Writer David Rakoff travels to a place where everyone seems to be looking at him, a place where no one follows the customs people follow back home in New York City, a place called...New Hampshire.
We go through transcripts from those black box flight recorders recovered from airplane crashes to see what people say. One pilot declares "I love you" to someone, another is doing his job like always and suddenly says, "uh-oh." It's an interview with Malcolm McPherson, author of The Black Box: All-New Cockpit Voice Recorder Accounts of In-Flight Accidents.
Writer Anne Lamott presents an example of what we can learn from music outside of formal classes. She tells the story of an airplane trip, a song, and a small miracle.
Host Ira Glass talks with a guy who hit the road after his mother's death, hoping for some experience that would change him and shed light on what just happened. This never happens to him, or to most of us.
What happens when being on the road is your job, and has been your job for decades? Reporter Margy Rochlin recalls a trip she took with 92-year-old George Burns and his tiny entourage.
Dishwasher Pete, an itinerant dishwasher and author of the book Dishwasher: One Man's Quest to Wash Dishes in All Fifty States, loves taking the bus as he moves from city to city every few weeks. In this act, he takes a tape recorder with him, hoping to capture the stories he always hears from his fellow passengers.
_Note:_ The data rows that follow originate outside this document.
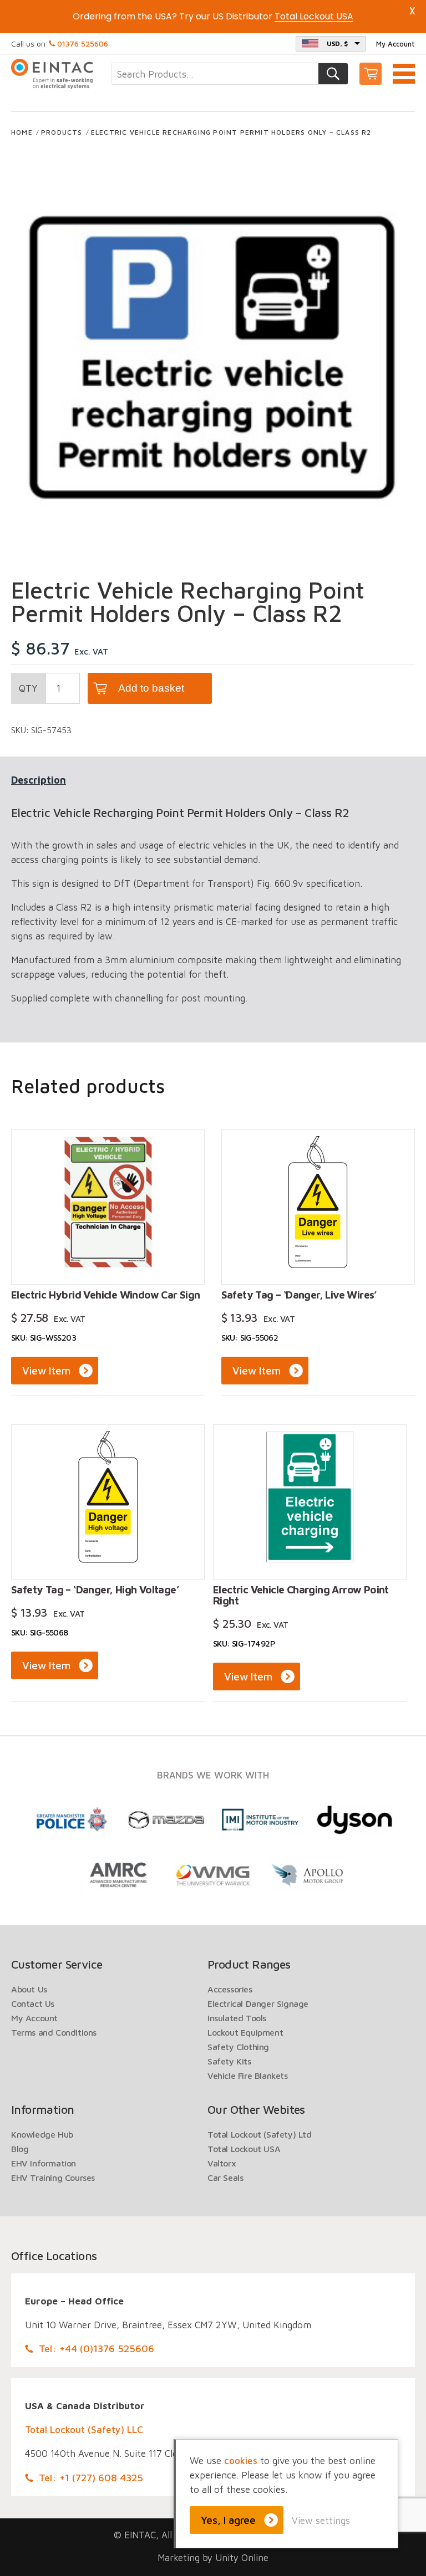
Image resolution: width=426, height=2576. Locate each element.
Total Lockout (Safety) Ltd (259, 2134)
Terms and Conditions (54, 2032)
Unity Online (241, 2557)
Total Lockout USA (243, 2149)
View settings (321, 2520)
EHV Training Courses (53, 2178)
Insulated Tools (236, 2018)
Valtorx (221, 2163)
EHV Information (43, 2163)
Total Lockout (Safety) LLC (84, 2429)
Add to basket (151, 688)
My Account (395, 43)
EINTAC (52, 74)
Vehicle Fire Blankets (247, 2076)
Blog (19, 2149)
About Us (29, 1989)
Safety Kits (229, 2061)
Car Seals (225, 2178)
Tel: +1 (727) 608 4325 (91, 2477)
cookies (240, 2460)
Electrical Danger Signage (257, 2003)
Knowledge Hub (42, 2134)
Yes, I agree (228, 2520)
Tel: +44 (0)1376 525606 (96, 2348)
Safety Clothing (238, 2047)
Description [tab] (38, 780)
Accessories (229, 1989)
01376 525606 (82, 43)
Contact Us (32, 2003)
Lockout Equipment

What we want on the road — many of us — is adventure. And what is adventure but a moment you never could've predicted before you left home? Chicago writer Cheryl Trykv tells the story of one such moment.
Jack Hitt talks about a radio station he chanced upon while on a long drive. The station seems to ignore the last six decades of broadcasting history and convention.
Ira with "The Hens," a group of nine middle-aged women who've known each other since girlhood. They play recordings of their recent three-day road trip from Chicago to a casino in a cotton field in Mississippi.